When Museu do Caramulo asked me to create an exhibition for the “Black Box” cycle, I thought it would be interesting to provide some diversity in the type of experiences available for the visitor.

The objective was to present other “Tours” that could be given in the museum by introducing works from the existing collection in a new environment. This was a deliberate move to encourage the visitor to establish new relationships with the pieces, which themselves reveal new characteristics not immediately noticeable in the old exhibition environment.

In conversation with the chosen artists – Gonçalo Barreiros, Manuel Botelho, Pedro Calapez, Luísa Cunha, Jorge Molder, Teresa Segurado Pavão, Pedro Cabrita Reis and Francisco Tropa – we outlined possible intervention strategies to fulfil this objective. It was clear that it would be more interesting if most of the Museum’s areas were used: the outdoor space, several rooms on the upper floor, showcases and also the car exhibition space.
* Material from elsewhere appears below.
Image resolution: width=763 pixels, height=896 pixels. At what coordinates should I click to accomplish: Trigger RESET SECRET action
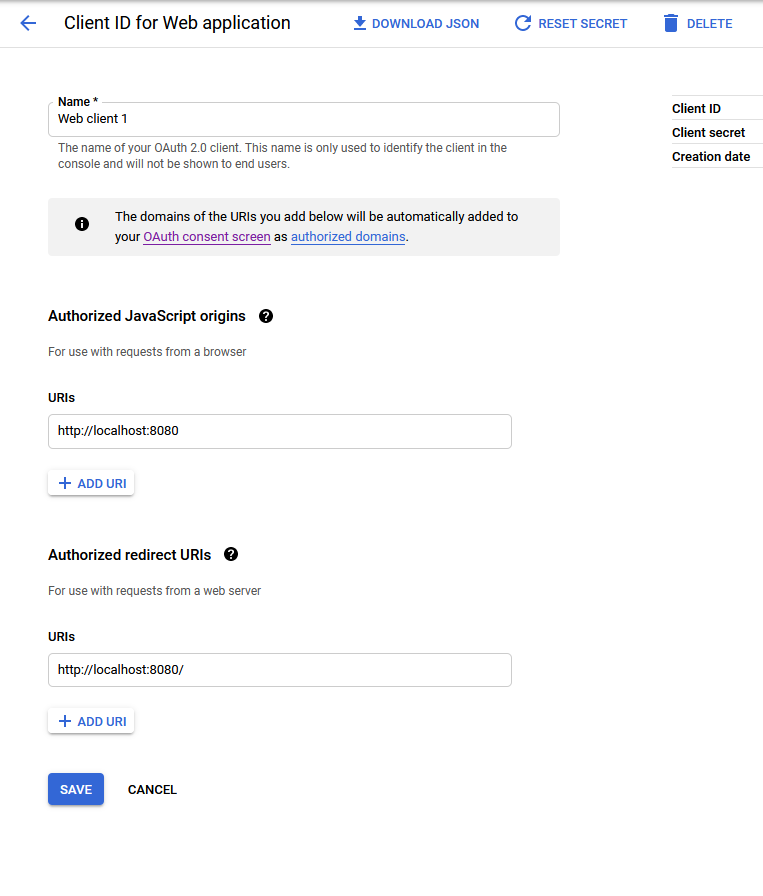pyautogui.click(x=582, y=23)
Outside the Museum, a piece by P. Cabrita Reis, “Other trees”, signals the space and dialogues with a set of trees, introducing the visitor to the exhibition. Along the way, there are times when new views of the collection are proposed. F. Tropa’s sculpture, in its unique configuration, is a vanitas that fits well into the funeral tone narrative of room 1. From this room, and until the end of the route, all the showcases contain ceramic pieces by TS Pavão that juxtaposes with the very varied objects contained therein.

We can say that drawing is a practice that underlies almost all of P. Calapez’s work. The large design presented in the tapestry room “maps” the gallery floor and echoes the other two, displayed on the wall, of charcoal and graphite on paper.

The political charge of some of the works in the collection is highlighted in the “conversation” established between the photography of M. Botelho and the painting of Eduardo Malta that portrays Salazar. Two photographs by J. Molder are included in an area where portrait painting has a strong presence. The self-portraits of this artist, here presented in a caricature version, call into question the very viability of the individual portrait.

  1. Cunha’s works are often non-material, consisting of sounds that interrupt the expected silence when appreciating works in a museum. In this case, a voice seems to address the observer directly, drawing attention to something that we cannot see.

In the space of the pavilion where the motor vehicles are exhibited, what we see is not exactly what it seems: in the work of G. Barreiros, what we initially believe to be a set of chambers in different states of occupancy, reveals itself in a second, a metal construction that together with the text “Friendly Declaration”, makes fun of the relationships we establish with our cars.